Work request =
Repeat the records below word for word.

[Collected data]
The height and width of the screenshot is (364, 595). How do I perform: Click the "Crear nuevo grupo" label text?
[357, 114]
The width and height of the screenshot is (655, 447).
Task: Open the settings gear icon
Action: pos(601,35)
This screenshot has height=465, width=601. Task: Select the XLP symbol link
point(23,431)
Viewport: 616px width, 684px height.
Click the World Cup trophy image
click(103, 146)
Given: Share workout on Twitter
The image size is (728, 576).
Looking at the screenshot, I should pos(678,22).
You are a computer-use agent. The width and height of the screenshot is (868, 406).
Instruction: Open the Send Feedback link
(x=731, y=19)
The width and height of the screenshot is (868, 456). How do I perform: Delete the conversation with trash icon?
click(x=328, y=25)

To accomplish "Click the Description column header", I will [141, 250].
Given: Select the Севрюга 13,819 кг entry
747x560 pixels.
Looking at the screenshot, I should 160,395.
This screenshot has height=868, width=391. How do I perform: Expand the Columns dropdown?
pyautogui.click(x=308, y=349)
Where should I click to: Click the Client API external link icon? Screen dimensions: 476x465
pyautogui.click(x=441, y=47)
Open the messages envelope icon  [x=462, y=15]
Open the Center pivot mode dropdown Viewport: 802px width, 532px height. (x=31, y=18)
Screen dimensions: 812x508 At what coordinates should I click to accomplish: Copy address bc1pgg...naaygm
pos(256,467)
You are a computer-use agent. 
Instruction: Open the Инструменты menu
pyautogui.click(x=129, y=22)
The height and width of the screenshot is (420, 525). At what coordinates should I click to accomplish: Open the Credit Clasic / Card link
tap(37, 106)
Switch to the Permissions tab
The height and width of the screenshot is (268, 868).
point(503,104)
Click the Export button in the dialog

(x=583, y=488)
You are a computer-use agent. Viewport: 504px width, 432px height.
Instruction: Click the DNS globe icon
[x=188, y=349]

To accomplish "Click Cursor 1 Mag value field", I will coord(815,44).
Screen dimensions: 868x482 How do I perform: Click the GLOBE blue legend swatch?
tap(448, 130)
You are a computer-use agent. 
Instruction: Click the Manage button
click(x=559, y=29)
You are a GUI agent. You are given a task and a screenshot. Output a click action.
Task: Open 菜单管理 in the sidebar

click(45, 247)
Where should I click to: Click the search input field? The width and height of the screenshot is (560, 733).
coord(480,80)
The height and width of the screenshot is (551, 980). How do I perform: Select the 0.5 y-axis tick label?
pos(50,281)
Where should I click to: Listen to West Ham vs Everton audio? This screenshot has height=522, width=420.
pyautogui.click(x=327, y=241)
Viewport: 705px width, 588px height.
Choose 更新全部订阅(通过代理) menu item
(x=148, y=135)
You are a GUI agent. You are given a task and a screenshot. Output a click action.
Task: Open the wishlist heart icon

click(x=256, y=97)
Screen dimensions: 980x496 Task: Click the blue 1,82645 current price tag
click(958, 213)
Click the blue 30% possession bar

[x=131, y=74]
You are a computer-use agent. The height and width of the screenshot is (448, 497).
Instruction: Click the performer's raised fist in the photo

Task result =
The height and width of the screenshot is (364, 595). How do I perform: Click the "Crear nuevo grupo" label text?
[357, 114]
The width and height of the screenshot is (655, 447).
Task: Open the settings gear icon
Action: pos(601,35)
This screenshot has height=465, width=601. Task: Select the XLP symbol link
point(23,431)
Viewport: 616px width, 684px height.
Click the World Cup trophy image
click(103, 146)
Given: Share workout on Twitter
The image size is (728, 576).
Looking at the screenshot, I should pos(678,22).
You are a computer-use agent. The width and height of the screenshot is (868, 406).
Instruction: Open the Send Feedback link
(x=731, y=19)
The width and height of the screenshot is (868, 456). How do I perform: Delete the conversation with trash icon?
click(x=328, y=25)

To accomplish "Click the Description column header", I will [141, 250].
Given: Select the Севрюга 13,819 кг entry
747x560 pixels.
Looking at the screenshot, I should 160,395.
This screenshot has height=868, width=391. How do I perform: Expand the Columns dropdown?
pyautogui.click(x=308, y=349)
Where should I click to: Click the Client API external link icon? Screen dimensions: 476x465
pyautogui.click(x=441, y=47)
Open the messages envelope icon  [x=462, y=15]
Open the Center pivot mode dropdown Viewport: 802px width, 532px height. (x=31, y=18)
Screen dimensions: 812x508 At what coordinates should I click to accomplish: Copy address bc1pgg...naaygm
pos(256,467)
You are a computer-use agent. 
Instruction: Open the Инструменты menu
pyautogui.click(x=129, y=22)
The height and width of the screenshot is (420, 525). At what coordinates should I click to accomplish: Open the Credit Clasic / Card link
tap(37, 106)
Switch to the Permissions tab
The height and width of the screenshot is (268, 868).
point(503,104)
Click the Export button in the dialog

(x=583, y=488)
You are a computer-use agent. Viewport: 504px width, 432px height.
Instruction: Click the DNS globe icon
[x=188, y=349]

To accomplish "Click Cursor 1 Mag value field", I will coord(815,44).
Screen dimensions: 868x482 How do I perform: Click the GLOBE blue legend swatch?
tap(448, 130)
You are a computer-use agent. 
Instruction: Click the Manage button
click(x=559, y=29)
You are a GUI agent. You are given a task and a screenshot. Output a click action.
Task: Open 菜单管理 in the sidebar

click(45, 247)
Where should I click to: Click the search input field? The width and height of the screenshot is (560, 733).
coord(480,80)
The height and width of the screenshot is (551, 980). How do I perform: Select the 0.5 y-axis tick label?
pos(50,281)
Where should I click to: Listen to West Ham vs Everton audio? This screenshot has height=522, width=420.
pyautogui.click(x=327, y=241)
Viewport: 705px width, 588px height.
Choose 更新全部订阅(通过代理) menu item
(x=148, y=135)
You are a GUI agent. You are given a task and a screenshot. Output a click action.
Task: Open the wishlist heart icon

click(x=256, y=97)
Screen dimensions: 980x496 Task: Click the blue 1,82645 current price tag
click(958, 213)
Click the blue 30% possession bar

[x=131, y=74]
You are a computer-use agent. The height and width of the screenshot is (448, 497).
Instruction: Click the performer's raised fist in the photo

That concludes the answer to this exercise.